A personalized education can parallel WoW on two levels — in the first, a shared standard for success lets the student “level up” based on mastery rather than moving through the system based on seat time. In the second, shared common goals give the student the opportunity to demonstrate 21st-century skills such as collaboration and communication. But this interpretation of gamification still falls short of the big picture. Life doesn’t have the pre-defined goals at which these structures are designed to help us succeed; whether work does or not depends largely on the work environment, far more than on the nature of the work.
Minecraft and education
If part of college or work preparation also involves gaining experience and confidence with open exploration, curiosity, creativity, and following a hunch or an interest without knowing where it will lead, let’s shift our metaphor from Warcraft to Minecraft.
Screenshot from “This is Minecraft” video.
Like Warcraft, Minecraft is a virtual world with a few simple rules. In a nutshell, the world is littered with materials that can be used for building things, a “craft table” for making things from raw materials, and optional monsters to battle. Unlike Warcraft, there are no pre-defined goals. Players may create adventure maps with all kinds of goals and challenges for other players, and these are wildly popular, but conquering a map doesn’t get you points in a bigger game-wide contest.

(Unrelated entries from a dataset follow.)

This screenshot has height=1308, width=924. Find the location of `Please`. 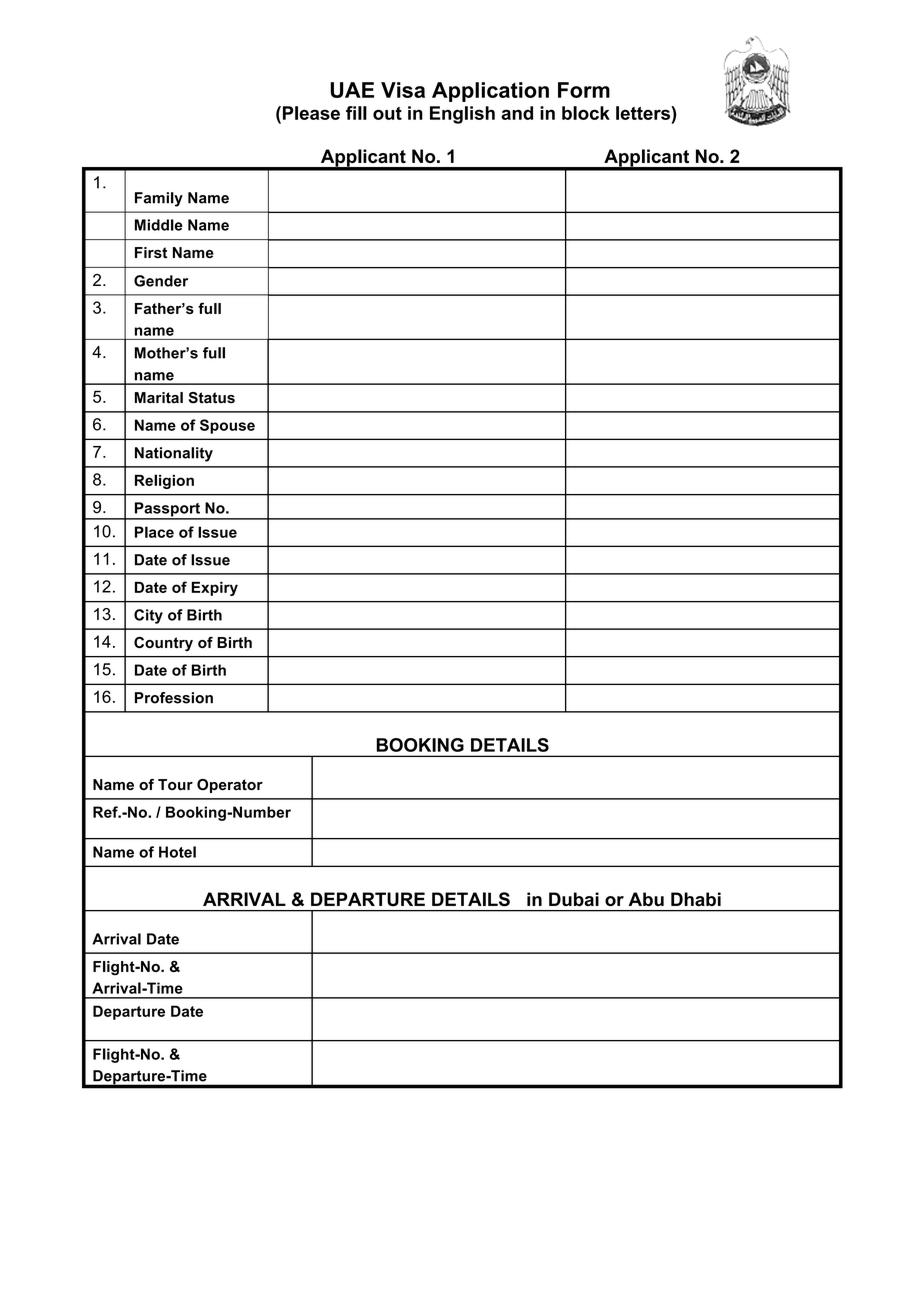

Please is located at coordinates (310, 113).
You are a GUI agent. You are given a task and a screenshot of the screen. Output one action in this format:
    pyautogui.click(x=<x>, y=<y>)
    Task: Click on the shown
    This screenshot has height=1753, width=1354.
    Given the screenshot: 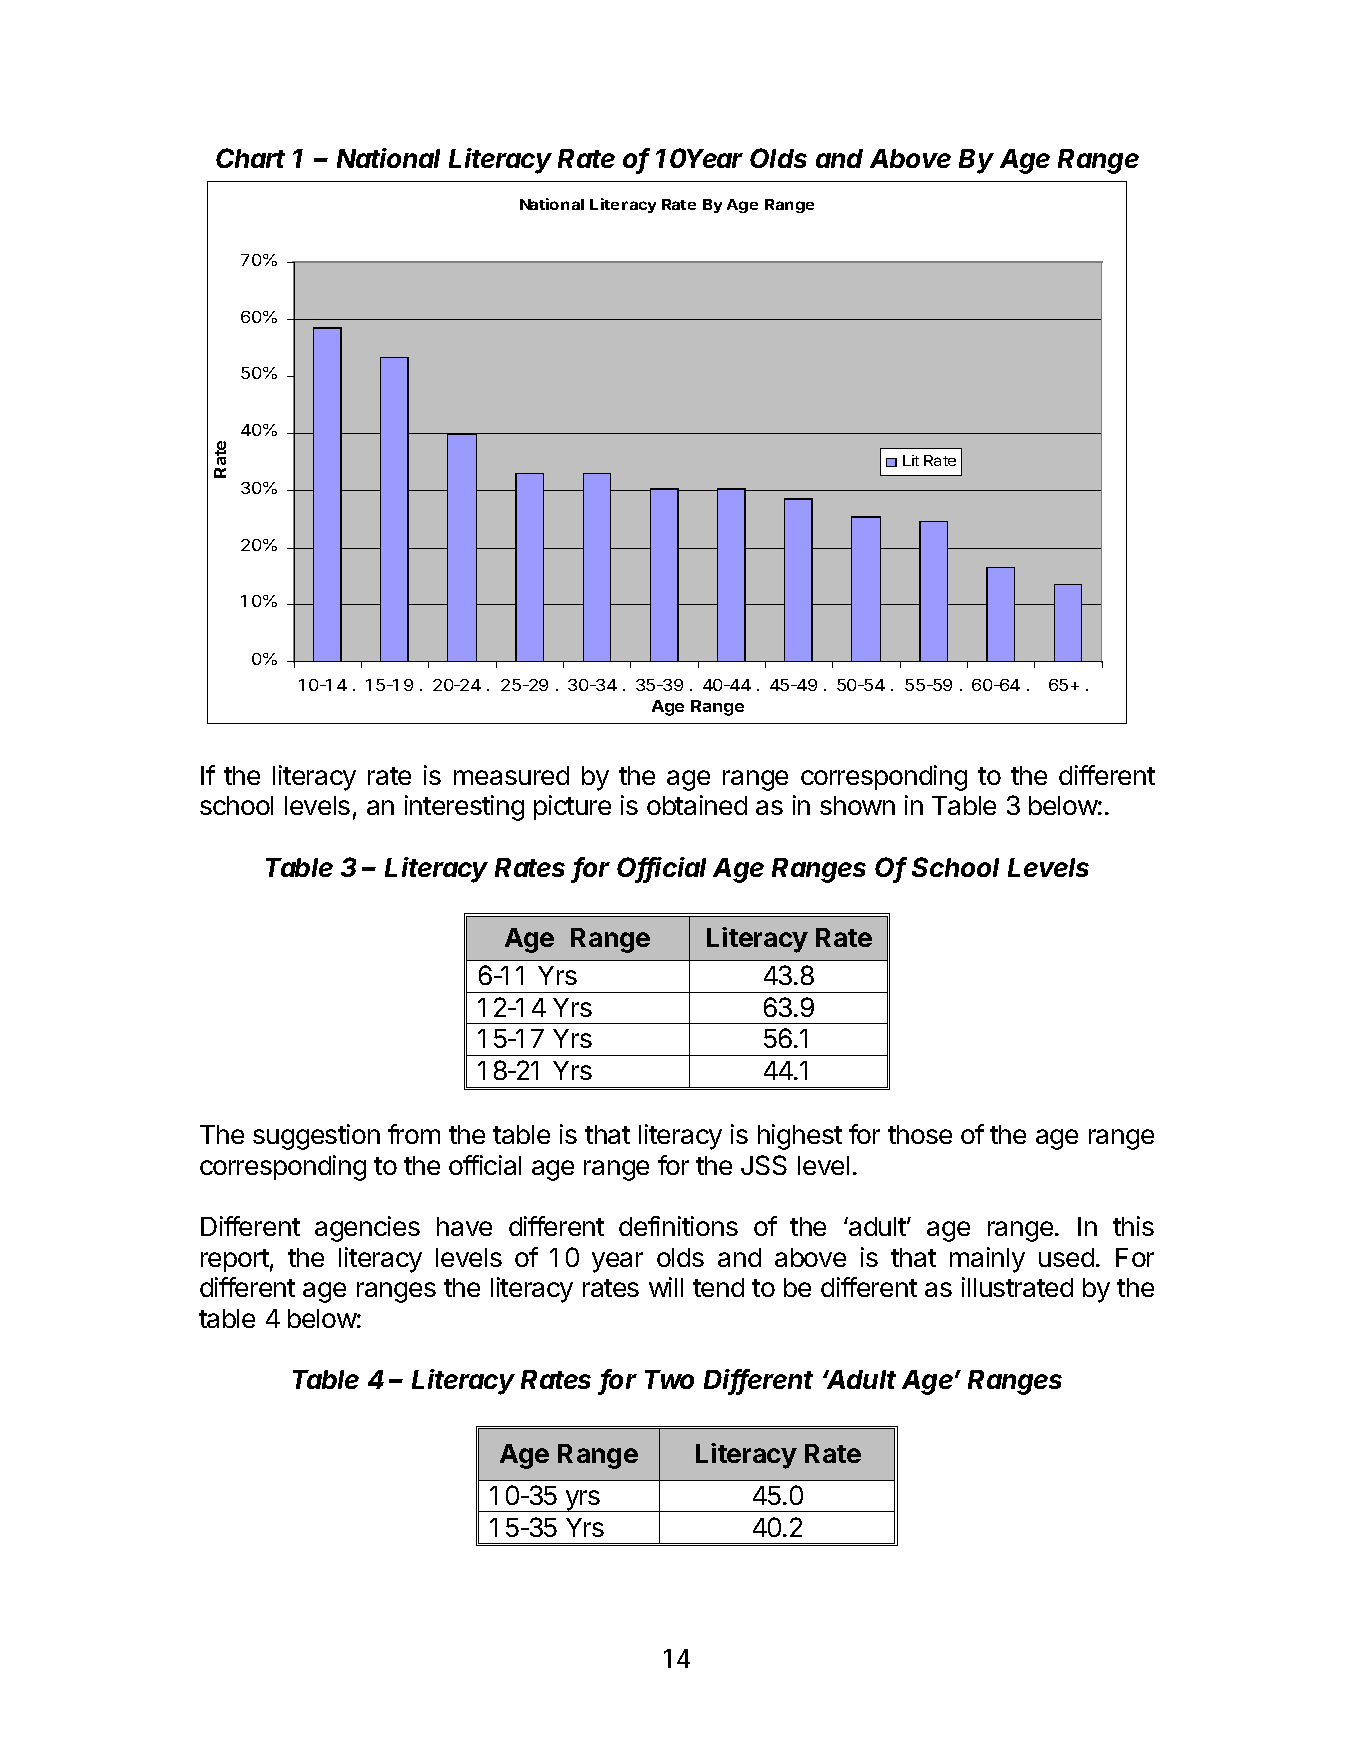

Minecraft is about making stuff. Virtual stuff, but stuff nonetheless. It is also about exploration. In Minecraft, you can get lost and never find your way back, in which case your best option may be to cut your losses and move forward. In Minecraft, players make elaborate buildings, works of art, performance art (see the TNT videos on YouTube), and mini worlds and challenges for other players. Games like Minecraft can offer us a perspective on balancing the goal-based solving of problems with the open-ended finding of valuable questions — a skill education will need to provide to every new global citizen.
If there are things to learn from the notion of gamification, let’s apply them at multiple levels, not superficially. We can learn from levels and leaderboards to add intrinsic and extrinsic motivators to help motivate students to succeed at traditional state standards and tests. We can learn from the structure of the human dynamics in massively multiplayer games to value and capture collaboration, communication, and other higher-order skills needed to achieve collective pre-defined goals. We can learn from simple rule-based (as opposed to goal-based) games to value and preserve the artifacts of exploration as well as its end products.